EXERCISE: The data below should be copied over with complete accuracy.

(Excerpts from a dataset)
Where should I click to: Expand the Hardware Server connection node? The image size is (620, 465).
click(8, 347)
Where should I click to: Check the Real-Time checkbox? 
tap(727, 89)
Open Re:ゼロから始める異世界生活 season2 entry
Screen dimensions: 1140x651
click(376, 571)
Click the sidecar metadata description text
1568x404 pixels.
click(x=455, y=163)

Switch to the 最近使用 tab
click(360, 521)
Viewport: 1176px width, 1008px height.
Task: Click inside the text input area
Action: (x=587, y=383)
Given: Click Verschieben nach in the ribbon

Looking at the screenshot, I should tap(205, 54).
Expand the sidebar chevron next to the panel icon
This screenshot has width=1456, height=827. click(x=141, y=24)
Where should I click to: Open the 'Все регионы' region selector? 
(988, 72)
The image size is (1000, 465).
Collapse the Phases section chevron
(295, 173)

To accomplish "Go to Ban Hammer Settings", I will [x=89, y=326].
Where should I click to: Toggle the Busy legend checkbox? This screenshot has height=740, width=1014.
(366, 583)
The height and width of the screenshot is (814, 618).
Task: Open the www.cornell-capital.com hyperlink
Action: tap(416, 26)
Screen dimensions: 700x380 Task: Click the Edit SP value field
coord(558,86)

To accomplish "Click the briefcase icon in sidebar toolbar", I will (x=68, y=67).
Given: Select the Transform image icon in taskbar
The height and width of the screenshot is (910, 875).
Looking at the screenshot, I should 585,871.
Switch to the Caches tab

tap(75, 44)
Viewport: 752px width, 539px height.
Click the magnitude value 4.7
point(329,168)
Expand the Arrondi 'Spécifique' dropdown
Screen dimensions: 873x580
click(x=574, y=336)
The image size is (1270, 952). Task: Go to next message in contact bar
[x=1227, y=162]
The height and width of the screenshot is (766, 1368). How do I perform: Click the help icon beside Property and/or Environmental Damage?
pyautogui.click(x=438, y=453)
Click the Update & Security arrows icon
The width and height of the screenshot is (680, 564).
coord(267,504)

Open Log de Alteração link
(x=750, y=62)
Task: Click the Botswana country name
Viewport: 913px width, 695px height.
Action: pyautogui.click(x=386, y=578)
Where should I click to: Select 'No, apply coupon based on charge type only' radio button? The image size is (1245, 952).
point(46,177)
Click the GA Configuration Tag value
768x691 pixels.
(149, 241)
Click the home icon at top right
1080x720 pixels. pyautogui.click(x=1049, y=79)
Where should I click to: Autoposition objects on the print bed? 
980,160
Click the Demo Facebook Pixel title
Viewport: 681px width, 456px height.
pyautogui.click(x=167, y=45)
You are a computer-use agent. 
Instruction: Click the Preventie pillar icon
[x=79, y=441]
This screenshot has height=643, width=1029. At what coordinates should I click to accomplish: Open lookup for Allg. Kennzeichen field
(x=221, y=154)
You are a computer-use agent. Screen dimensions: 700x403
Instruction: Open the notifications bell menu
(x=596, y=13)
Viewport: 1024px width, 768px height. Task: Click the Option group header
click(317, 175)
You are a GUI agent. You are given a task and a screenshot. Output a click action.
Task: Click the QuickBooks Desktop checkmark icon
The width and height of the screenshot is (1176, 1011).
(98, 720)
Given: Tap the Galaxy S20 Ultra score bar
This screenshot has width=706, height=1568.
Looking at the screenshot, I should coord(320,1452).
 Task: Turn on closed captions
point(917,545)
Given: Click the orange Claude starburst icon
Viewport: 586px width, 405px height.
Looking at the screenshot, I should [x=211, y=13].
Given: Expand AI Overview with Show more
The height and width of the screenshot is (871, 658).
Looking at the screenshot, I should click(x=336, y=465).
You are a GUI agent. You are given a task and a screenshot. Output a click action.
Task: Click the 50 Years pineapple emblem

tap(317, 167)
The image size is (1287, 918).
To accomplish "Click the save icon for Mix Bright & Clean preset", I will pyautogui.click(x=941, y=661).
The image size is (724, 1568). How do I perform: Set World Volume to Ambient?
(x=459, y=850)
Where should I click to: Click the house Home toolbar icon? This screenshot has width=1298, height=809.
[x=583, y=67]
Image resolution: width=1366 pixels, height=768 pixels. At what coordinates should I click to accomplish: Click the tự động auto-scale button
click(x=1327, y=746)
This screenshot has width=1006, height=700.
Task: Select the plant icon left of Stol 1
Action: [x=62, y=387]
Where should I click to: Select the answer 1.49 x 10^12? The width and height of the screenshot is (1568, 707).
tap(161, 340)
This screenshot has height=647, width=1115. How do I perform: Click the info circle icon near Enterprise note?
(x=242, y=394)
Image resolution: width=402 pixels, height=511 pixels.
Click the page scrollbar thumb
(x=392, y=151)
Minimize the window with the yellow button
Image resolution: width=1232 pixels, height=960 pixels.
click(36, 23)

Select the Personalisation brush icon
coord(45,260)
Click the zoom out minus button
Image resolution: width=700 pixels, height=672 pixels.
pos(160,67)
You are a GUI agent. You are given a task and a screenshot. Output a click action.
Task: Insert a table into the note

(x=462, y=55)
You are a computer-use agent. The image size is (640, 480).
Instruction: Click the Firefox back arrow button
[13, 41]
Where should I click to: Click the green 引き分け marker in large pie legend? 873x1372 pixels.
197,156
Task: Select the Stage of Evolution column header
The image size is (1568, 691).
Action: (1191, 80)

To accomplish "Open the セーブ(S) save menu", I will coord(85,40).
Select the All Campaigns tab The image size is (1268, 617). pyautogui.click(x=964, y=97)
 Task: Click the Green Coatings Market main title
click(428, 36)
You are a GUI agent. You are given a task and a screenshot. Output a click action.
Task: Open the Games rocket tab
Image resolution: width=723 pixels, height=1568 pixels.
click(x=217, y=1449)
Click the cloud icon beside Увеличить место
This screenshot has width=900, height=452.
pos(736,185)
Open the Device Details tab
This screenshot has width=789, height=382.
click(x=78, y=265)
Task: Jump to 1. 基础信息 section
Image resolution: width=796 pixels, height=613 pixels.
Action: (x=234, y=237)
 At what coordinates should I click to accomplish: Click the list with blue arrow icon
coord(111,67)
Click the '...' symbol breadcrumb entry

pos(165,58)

PROBLEM SOLUTION:
Where should I click to: Expand the Hardware Server connection node? The image size is (620, 465).
click(8, 347)
Where should I click to: Check the Real-Time checkbox? 
tap(727, 89)
Open Re:ゼロから始める異世界生活 season2 entry
Screen dimensions: 1140x651
click(376, 571)
Click the sidecar metadata description text
1568x404 pixels.
click(x=455, y=163)

Switch to the 最近使用 tab
click(360, 521)
Viewport: 1176px width, 1008px height.
Task: Click inside the text input area
Action: (x=587, y=383)
Given: Click Verschieben nach in the ribbon

Looking at the screenshot, I should tap(205, 54).
Expand the sidebar chevron next to the panel icon
This screenshot has width=1456, height=827. click(x=141, y=24)
Where should I click to: Open the 'Все регионы' region selector? 
(988, 72)
The image size is (1000, 465).
Collapse the Phases section chevron
(295, 173)

To accomplish "Go to Ban Hammer Settings", I will [x=89, y=326].
Where should I click to: Toggle the Busy legend checkbox? This screenshot has height=740, width=1014.
(366, 583)
The height and width of the screenshot is (814, 618).
Task: Open the www.cornell-capital.com hyperlink
Action: tap(416, 26)
Screen dimensions: 700x380 Task: Click the Edit SP value field
coord(558,86)

To accomplish "Click the briefcase icon in sidebar toolbar", I will (x=68, y=67).
Given: Select the Transform image icon in taskbar
The height and width of the screenshot is (910, 875).
Looking at the screenshot, I should 585,871.
Switch to the Caches tab

tap(75, 44)
Viewport: 752px width, 539px height.
Click the magnitude value 4.7
point(329,168)
Expand the Arrondi 'Spécifique' dropdown
Screen dimensions: 873x580
click(x=574, y=336)
The image size is (1270, 952). Task: Go to next message in contact bar
[x=1227, y=162]
The height and width of the screenshot is (766, 1368). How do I perform: Click the help icon beside Property and/or Environmental Damage?
pyautogui.click(x=438, y=453)
Click the Update & Security arrows icon
The width and height of the screenshot is (680, 564).
coord(267,504)

Open Log de Alteração link
(x=750, y=62)
Task: Click the Botswana country name
Viewport: 913px width, 695px height.
Action: pyautogui.click(x=386, y=578)
Where should I click to: Select 'No, apply coupon based on charge type only' radio button? The image size is (1245, 952).
point(46,177)
Click the GA Configuration Tag value
768x691 pixels.
(149, 241)
Click the home icon at top right
1080x720 pixels. pyautogui.click(x=1049, y=79)
Where should I click to: Autoposition objects on the print bed? 
980,160
Click the Demo Facebook Pixel title
Viewport: 681px width, 456px height.
pyautogui.click(x=167, y=45)
You are a computer-use agent. 
Instruction: Click the Preventie pillar icon
[x=79, y=441]
This screenshot has height=643, width=1029. At what coordinates should I click to accomplish: Open lookup for Allg. Kennzeichen field
(x=221, y=154)
You are a computer-use agent. Screen dimensions: 700x403
Instruction: Open the notifications bell menu
(x=596, y=13)
Viewport: 1024px width, 768px height. Task: Click the Option group header
click(317, 175)
You are a GUI agent. You are given a task and a screenshot. Output a click action.
Task: Click the QuickBooks Desktop checkmark icon
The width and height of the screenshot is (1176, 1011).
(98, 720)
Given: Tap the Galaxy S20 Ultra score bar
This screenshot has width=706, height=1568.
Looking at the screenshot, I should coord(320,1452).
 Task: Turn on closed captions
point(917,545)
Given: Click the orange Claude starburst icon
Viewport: 586px width, 405px height.
Looking at the screenshot, I should [x=211, y=13].
Given: Expand AI Overview with Show more
The height and width of the screenshot is (871, 658).
Looking at the screenshot, I should click(x=336, y=465).
You are a GUI agent. You are given a task and a screenshot. Output a click action.
Task: Click the 50 Years pineapple emblem

tap(317, 167)
The image size is (1287, 918).
To accomplish "Click the save icon for Mix Bright & Clean preset", I will pyautogui.click(x=941, y=661).
The image size is (724, 1568). How do I perform: Set World Volume to Ambient?
(x=459, y=850)
Where should I click to: Click the house Home toolbar icon? This screenshot has width=1298, height=809.
[x=583, y=67]
Image resolution: width=1366 pixels, height=768 pixels. At what coordinates should I click to accomplish: Click the tự động auto-scale button
click(x=1327, y=746)
This screenshot has width=1006, height=700.
Task: Select the plant icon left of Stol 1
Action: [x=62, y=387]
Where should I click to: Select the answer 1.49 x 10^12? The width and height of the screenshot is (1568, 707).
tap(161, 340)
This screenshot has height=647, width=1115. How do I perform: Click the info circle icon near Enterprise note?
(x=242, y=394)
Image resolution: width=402 pixels, height=511 pixels.
Click the page scrollbar thumb
(x=392, y=151)
Minimize the window with the yellow button
Image resolution: width=1232 pixels, height=960 pixels.
click(36, 23)

Select the Personalisation brush icon
coord(45,260)
Click the zoom out minus button
Image resolution: width=700 pixels, height=672 pixels.
pos(160,67)
You are a GUI agent. You are given a task and a screenshot. Output a click action.
Task: Insert a table into the note

(x=462, y=55)
You are a computer-use agent. The image size is (640, 480).
Instruction: Click the Firefox back arrow button
[13, 41]
Where should I click to: Click the green 引き分け marker in large pie legend? 873x1372 pixels.
197,156
Task: Select the Stage of Evolution column header
The image size is (1568, 691).
Action: (1191, 80)

To accomplish "Open the セーブ(S) save menu", I will coord(85,40).
Select the All Campaigns tab The image size is (1268, 617). pyautogui.click(x=964, y=97)
 Task: Click the Green Coatings Market main title
click(428, 36)
You are a GUI agent. You are given a task and a screenshot. Output a click action.
Task: Open the Games rocket tab
Image resolution: width=723 pixels, height=1568 pixels.
click(x=217, y=1449)
Click the cloud icon beside Увеличить место
This screenshot has width=900, height=452.
pos(736,185)
Open the Device Details tab
This screenshot has width=789, height=382.
click(x=78, y=265)
Task: Jump to 1. 基础信息 section
Image resolution: width=796 pixels, height=613 pixels.
Action: (x=234, y=237)
 At what coordinates should I click to accomplish: Click the list with blue arrow icon
coord(111,67)
Click the '...' symbol breadcrumb entry

pos(165,58)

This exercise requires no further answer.